Psalm 73 is a particularly honest and open-hearted admission on the part of the Psalmist. He admits his secret envy of godless and arrogant people who live in apparent carefree selfishness. “My feet almost slipped,” he writes (v. 2), “when I saw the prosperity of the wicked.” He goes on to say, “This is what the wicked are like – always carefree, they increase in wealth” (v. 12) while the righteous on the other hand “are plagued all day long” – it’s just not right!
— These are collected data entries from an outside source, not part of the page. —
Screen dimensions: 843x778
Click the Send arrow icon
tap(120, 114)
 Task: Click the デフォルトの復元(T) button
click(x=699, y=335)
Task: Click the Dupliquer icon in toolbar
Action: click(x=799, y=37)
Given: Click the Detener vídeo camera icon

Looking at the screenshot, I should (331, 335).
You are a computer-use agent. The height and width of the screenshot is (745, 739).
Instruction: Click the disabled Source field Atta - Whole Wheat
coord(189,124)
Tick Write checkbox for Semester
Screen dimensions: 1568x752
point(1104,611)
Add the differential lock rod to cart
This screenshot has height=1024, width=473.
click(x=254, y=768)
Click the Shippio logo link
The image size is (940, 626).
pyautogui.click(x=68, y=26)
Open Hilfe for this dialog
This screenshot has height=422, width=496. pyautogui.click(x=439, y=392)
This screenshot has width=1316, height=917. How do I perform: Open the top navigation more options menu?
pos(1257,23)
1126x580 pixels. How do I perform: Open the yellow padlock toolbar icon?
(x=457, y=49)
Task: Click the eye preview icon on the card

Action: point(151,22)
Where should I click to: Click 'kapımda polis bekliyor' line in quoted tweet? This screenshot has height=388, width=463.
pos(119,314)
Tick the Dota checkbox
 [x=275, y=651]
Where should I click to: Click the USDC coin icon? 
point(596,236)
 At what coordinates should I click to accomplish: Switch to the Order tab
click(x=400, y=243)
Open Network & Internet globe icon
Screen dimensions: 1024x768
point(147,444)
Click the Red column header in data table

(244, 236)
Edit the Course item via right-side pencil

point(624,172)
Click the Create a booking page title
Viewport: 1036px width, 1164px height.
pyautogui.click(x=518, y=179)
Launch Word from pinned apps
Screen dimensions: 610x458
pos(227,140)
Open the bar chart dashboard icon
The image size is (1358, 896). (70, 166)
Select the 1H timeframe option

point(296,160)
But he also realises that he is not seeing thing as they really are. “When my heart was grieved and my spirit was embittered I was senseless and ignorant; I was a brute beast before you” (v. 21-22). In other words, his envy made him blind to reality. Envy is a poison for the soul and we forget who we are and all we have been given by God. Faith is not about personal gain or even happiness or well-being – it’s actually about God himself. As the Palmist has it, “My flesh and my heart may fail, but God is the strength of my heart, and my portion forever” (v. 26).
Portion here means ‘your piece of the pie,’ your inheritance – the bit that belongs to you. Faith is not an elixir for the troubles of the world but is gives us hope that is stronger than death – and will outlast the problems of this life. Which is hardly surprising, for our ‘piece of the pie’ is nothing so fleeting as wealth or health which are so vulnerable to the vagaries of circumstance. Our hope is not just in things from God, so much as in God himself. Our ultimate future is wrapped up in his nearness and love, not in the appropriation of things.
Oddly enough, the real and substantial things are the things most people consider ethereal and weak while the apparently substantial things are nothing more than passing shadows. Our envy is therefore poorly informed and the pride of the godless is a vain imagination. Jesus turned all these notions on their head. In the Kingdom of God, up is down, weakness is strength, poor is rich and fame is vain.
Let us not be duped by the endless barrage of the voices that tell us what makes our lives substantial – the vain glories. Let us put our hope in the greater glory, “You will take me into glory” (v. 24), the glory of looking upon the face of God, being known by him and loved by him. Nothing else matters.